Hutchins, who called the process that resulted in the legislation “stealthy,” said, “There’s a certain amount of cognitive diss that’s required to be parallel tracking the industrial lands policy, which has higher protections for the industrial-maritime commercial district, and then also eroding that by carving out a few parcels where you can do something that isn’t part of the core [purpose] of that district.”

Developer Jeff Thompson, principal owner at the Freehold Group, which owns and has developed a number of residential and commercial properties in the area, has argued that the city should loosen restrictions in industrial areas to allow more uses, including housing. He’s participated in several different industrial lands work groups over the past two decades, including Durkan’s, and believes they’re designed to produce a predetermined result.

“What came out [of the most recent work group] was crafted to come out that way—it’s not what people said” during the meetings that led up to the recommendations, Thomson said. “It’s what a very, very few people said, and it came out the same as always—that there shouldn’t be any housing in industrial lands, period, and that’s crap.
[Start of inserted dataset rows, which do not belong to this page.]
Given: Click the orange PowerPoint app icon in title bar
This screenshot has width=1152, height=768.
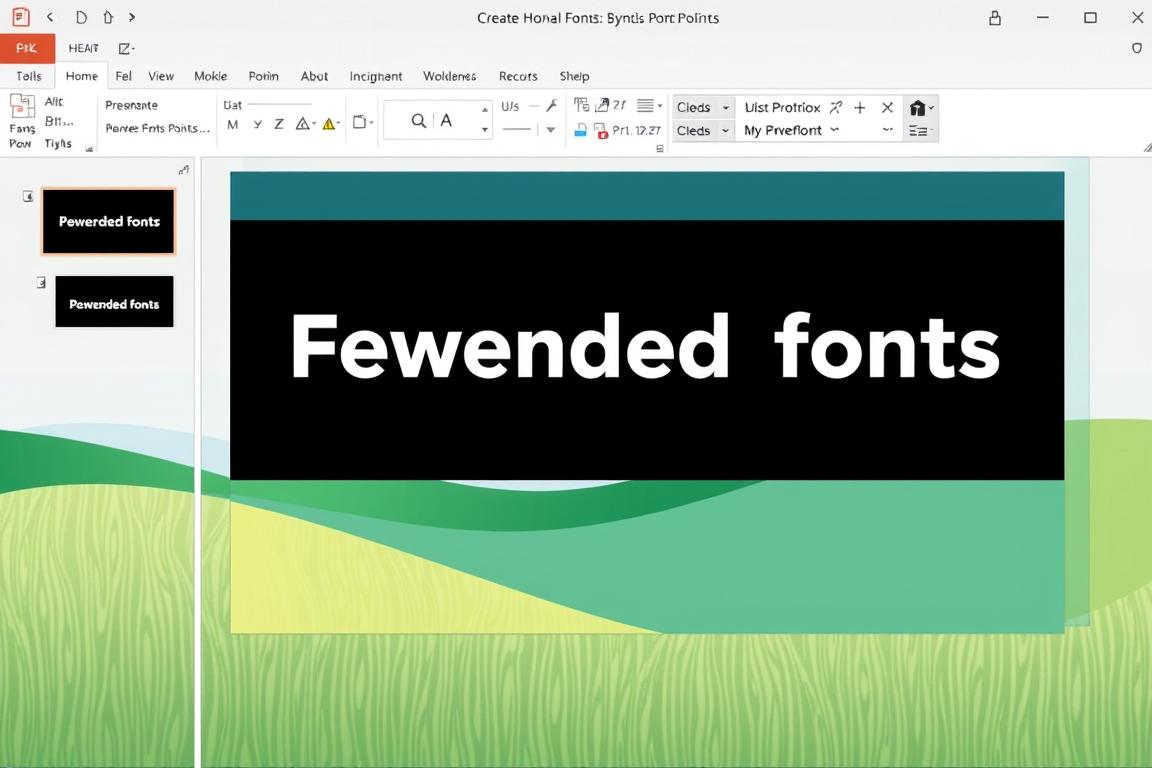Looking at the screenshot, I should [x=20, y=17].
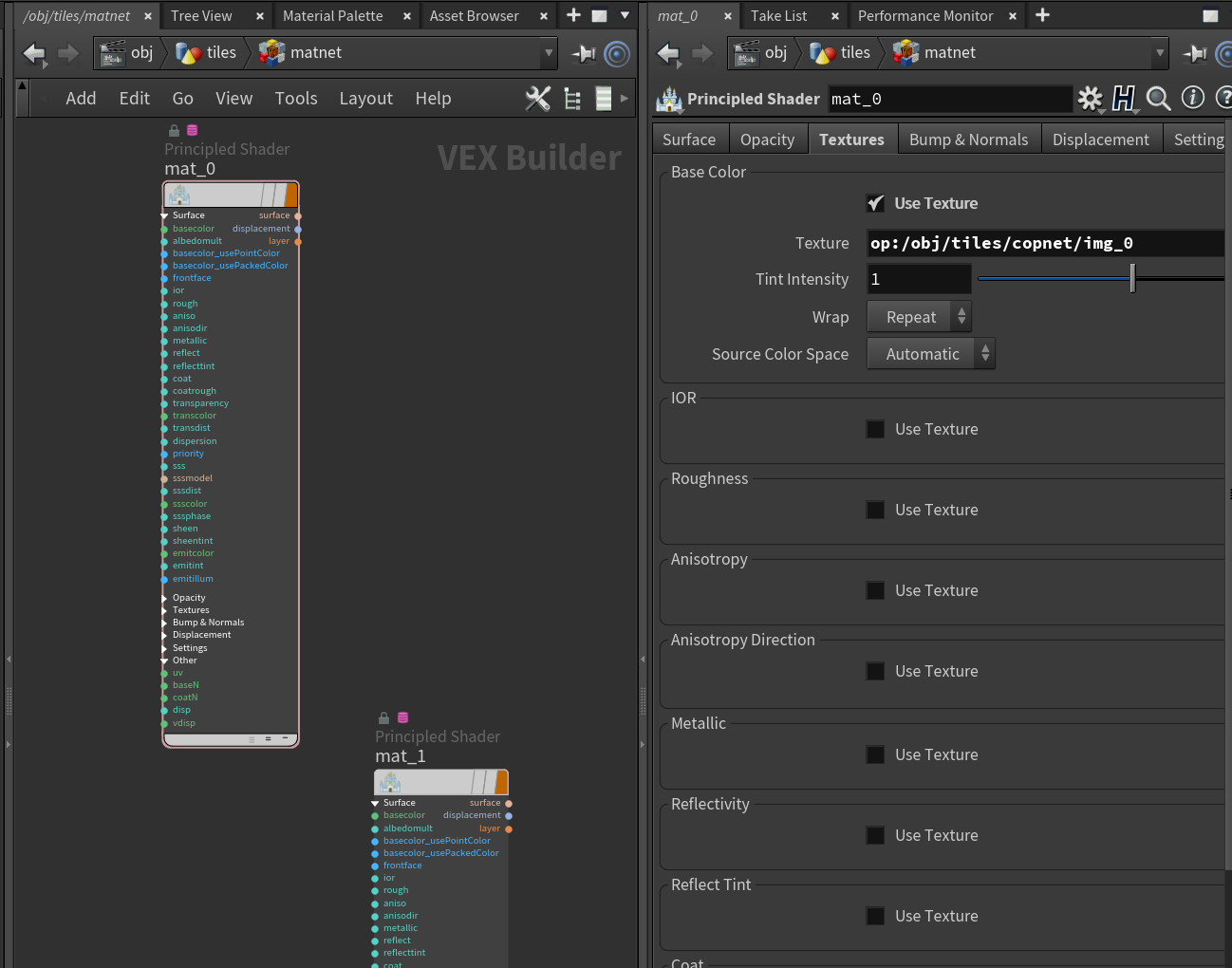Open the gear settings menu for parameters
This screenshot has width=1232, height=968.
tap(1090, 99)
We need housing and we need affordable housing.”

Thompson said he welcomes the Storm facility because it will be a marked improvement on what’s there now. “This is a bigger conversation and has nothing to do with whether Ginny [Gilder] has circumvented the rules or whether it’s fair or not—of course it’s not, but I have huge respect for her finding a way to get something done,” Thompson said. “The improvements would take a piece of property that’s used to store a lot of crap, clean it up, and make it a contributor to the tax rolls and the character of the city.”

Hutchins points out that the proposed Storm practice facility will be adjacent to a planned new light rail station at Interbay, which raises questions about whether the whole area should be opened to new uses. According to a Sound Transit spokeswoman, most of the potential alignments for a planned light-rail extension to Ballard would pass through land inside the overall area the city has identified as “eligible” for a sports facility, but because “the property requirements haven’t been finalized yet,” the agency doesn’t know if it would need any or all of the property where the Storm plans to build its practice facility.

3 thoughts on “Council Fast-Tracks Interbay Storm Practice Facility, Contradicting Brand-New Industrial Lands Policy”

  1. I really want to thank Mayor Durkan for showing us all that the entire Industrial Lands process was a complete farce.

    I especially want to thank her for showing that we really *should* allow more uses in industrial areas. Preserving industrial land doesn’t preserve industrial jobs – especially when those lands become storage facilities – or sports practice facilities – largely with low number and lower wage staffing.

    Productive Cities are a means of looking at combining industrial and non-industrial facilities and harnessing those synergies… Housing over distribution centers or warehouses, with free heat supplying the residents, and the large roofs turning into green space and PVs that reduce resident electrical consumption – like this project underway outside of Brussels: https://www.bogdanvanbroeck.com/projects/novacity/.

    Or a large brewery, surrounded by multifamily and single family houses, like our former neighborhood in Bayern.

    This is how we tackle climate change – and maximize our investments in light rail. It’s really unfortunate we’ve had a visionless mayor for the last 4 years. We really could have used someone with the insights of Anne Hidalgo.